__PASSAGE__:
-- start --
Sheppard Passes Away

“Most men go to work, but I go to a game. How many men would love to do that?” – Bob Sheppard

Sometimes, it’s difficult to realize how fortunate you truly are to work in baseball.  And then you look at a simple statement like the one legendary Yankees PA voice Bob Sheppard made, and it gives things some perspective…often, much-needed perspective. 

Sheppard passed away yesterday in his home.  He was 99. 

The Yankees have been kind enough to allow me to cover a handful of games every season for the past four years.  I remember being fortunate enough to meet and have a brief conversation with Sheppard in 2007, and I walked away thinking what an amazing man he was at the time.  To be his age and to be as sharp as he was and — as Joe Torre said — have the kind of energy he had, it was truly remarkable.
-- end --
__THE PROBLEM__:
Reproduce the full passage on Bob Sheppard's death verbatim. The data that follows comes from a separate, unrelated source.

__SUPPLIED INFORMATION__:
-- start --
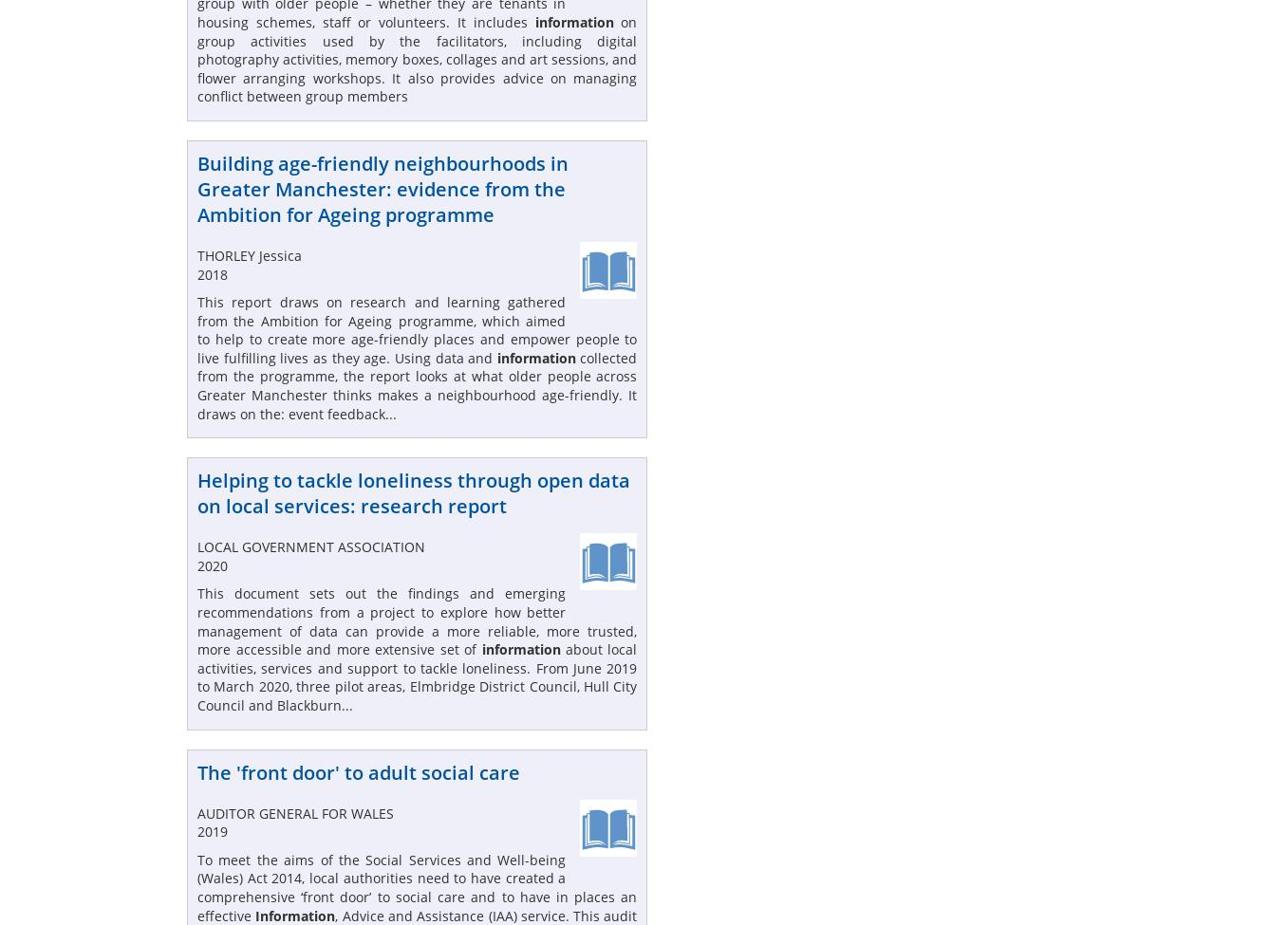 The image size is (1288, 925). I want to click on 'on group activities used by the facilitators, including digital photography activities, memory boxes, collages and art sessions, and flower arranging workshops. It also provides advice on managing conflict between group members', so click(197, 59).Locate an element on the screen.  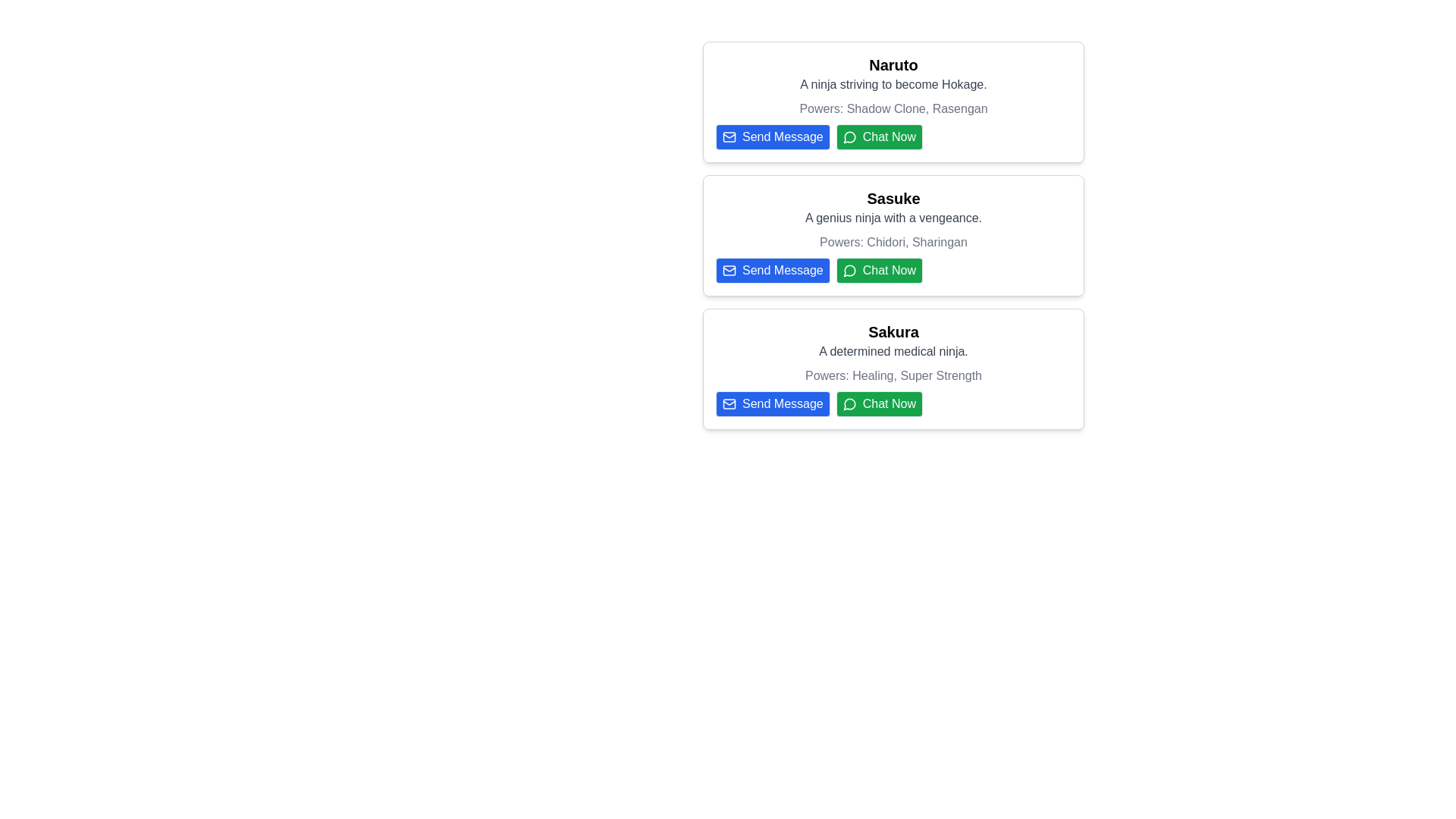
-- end --
__EXERCISE OUTPUT__:
Sheppard Passes Away

“Most men go to work, but I go to a game. How many men would love to do that?” – Bob Sheppard

Sometimes, it’s difficult to realize how fortunate you truly are to work in baseball.  And then you look at a simple statement like the one legendary Yankees PA voice Bob Sheppard made, and it gives things some perspective…often, much-needed perspective. 

Sheppard passed away yesterday in his home.  He was 99. 

The Yankees have been kind enough to allow me to cover a handful of games every season for the past four years.  I remember being fortunate enough to meet and have a brief conversation with Sheppard in 2007, and I walked away thinking what an amazing man he was at the time.  To be his age and to be as sharp as he was and — as Joe Torre said — have the kind of energy he had, it was truly remarkable.